Extreme PovertyLooking at the World Bank’s records, the proportion of households in developing countries below the extreme poverty line has declined sharply, from 52 percent in 1980 to 43 percent in 1990 to 34 percent in 1999, and finally to 21 percent in 2010. Though the figures look optimistic, the United Nations’ number one Sustainable Development Goal (SDG) to end poverty in all its manifestations everywhere by 2030 will only become more difficult to achieve as time progresses.

The World Bank defines “extreme poverty” as living on less than $1.90 per person per day. The multidimensional aspects of poverty are captured to measure extreme poverty through data collection encompassing climate variations, caloric intake, clothing, shelter, health and other variables.
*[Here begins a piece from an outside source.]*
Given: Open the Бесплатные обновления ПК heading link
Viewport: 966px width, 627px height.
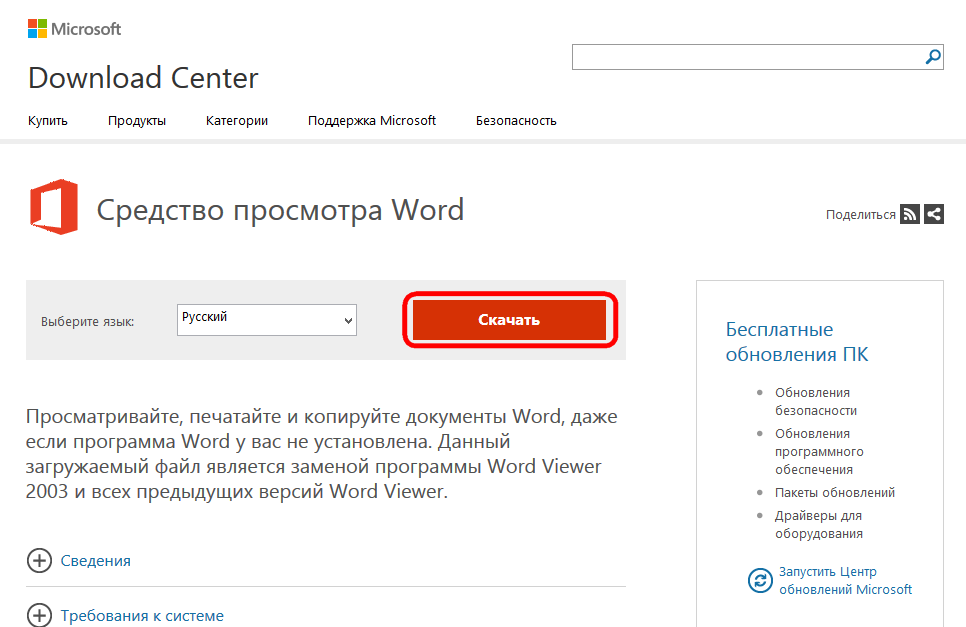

For the past two decades, East Asia has held the largest population of impoverished individuals. According to the Economist, in 1981, roughly 88 percent of China’s citizens lived below the poverty line. Since that time, China has eradicated a large amount of poverty in cities and reduced the number of rural people living below its poverty line of 2,300 yuan or a little over $340 per year. In 2013, due to continual infrastructural and economic growth, and the cultivation of private businesses and corporations, only 2 percent of Chinese citizens fell under the World Bank’s definition of extreme poverty.

Due to the changing landscape in East Asia, much of the world’s remaining poverty is in sub-Saharan Africa and South Asia. Weeding poverty out of these areas will prove to be more difficult due to the lack of available welfare programs and support systems.
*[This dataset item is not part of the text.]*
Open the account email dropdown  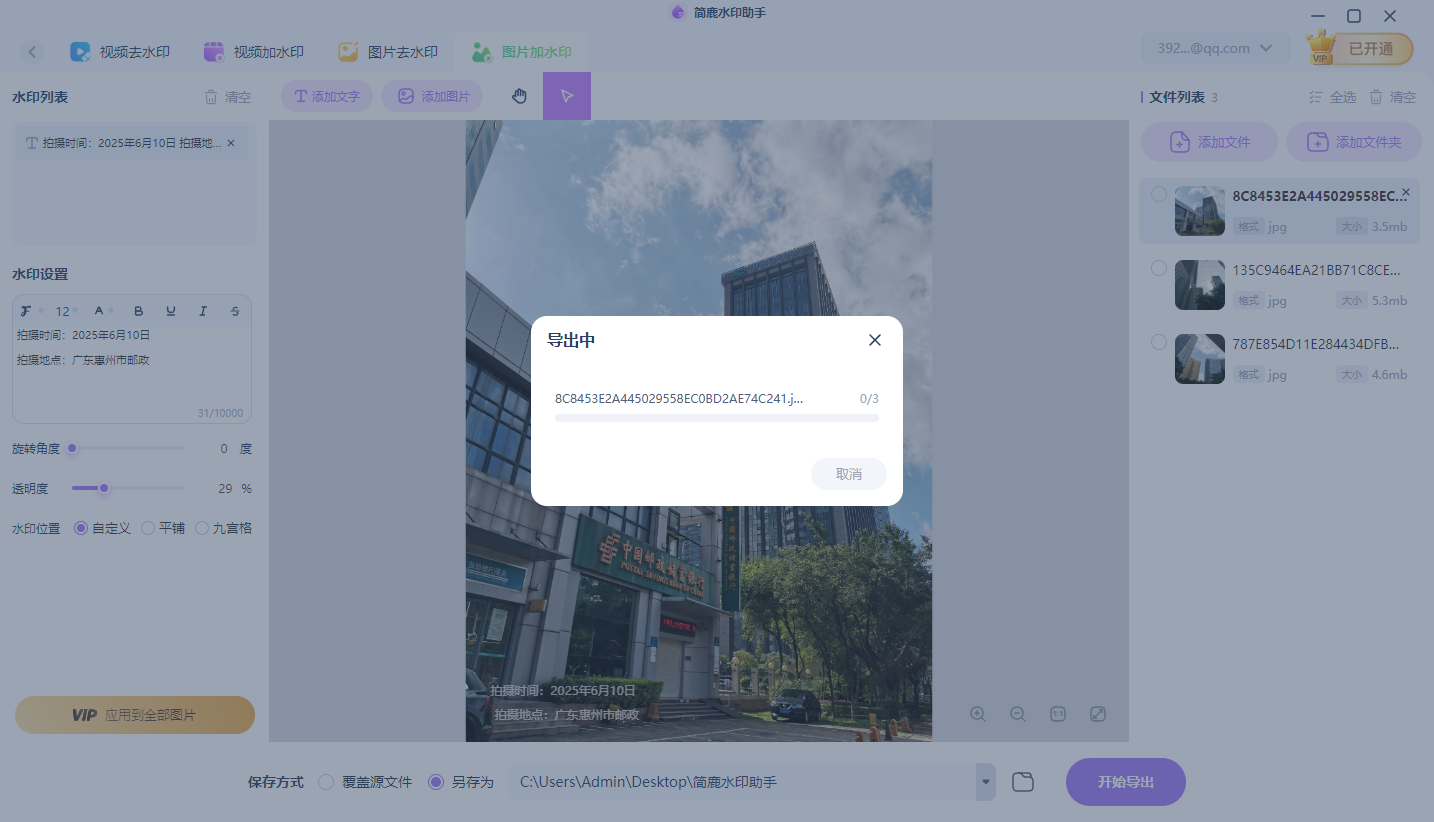(x=1215, y=47)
Although free markets, trade and economic growth will remain vital to meeting the U.N. SDG, continued progress will depend heavily on infrastructural and health investments by the government, including in water, electricity and healthcare. According to the New York Times and the Harvard FXB Center for Health and Human Rights, decreases in mortality rate as well as public funds to finance scientific and technological breakthroughs such as the Global Fund to Fight AIDS, TB and Malaria have made massive contributions to fighting global poverty to date.

As organizations and nations worldwide move towards eliminating extreme poverty, new challenges will undoubtedly arise. The Brookings Institute reminds global citizens that “as global poverty approaches zero, it becomes increasingly concentrated in countries where the record of and prospects for poverty reduction are weakest.” Despite the fact, the possibility still exists to improve quality of life worldwide, and the opportunity still remains to progress the elimination of poverty through further investment and advocacy efforts across all national barriers.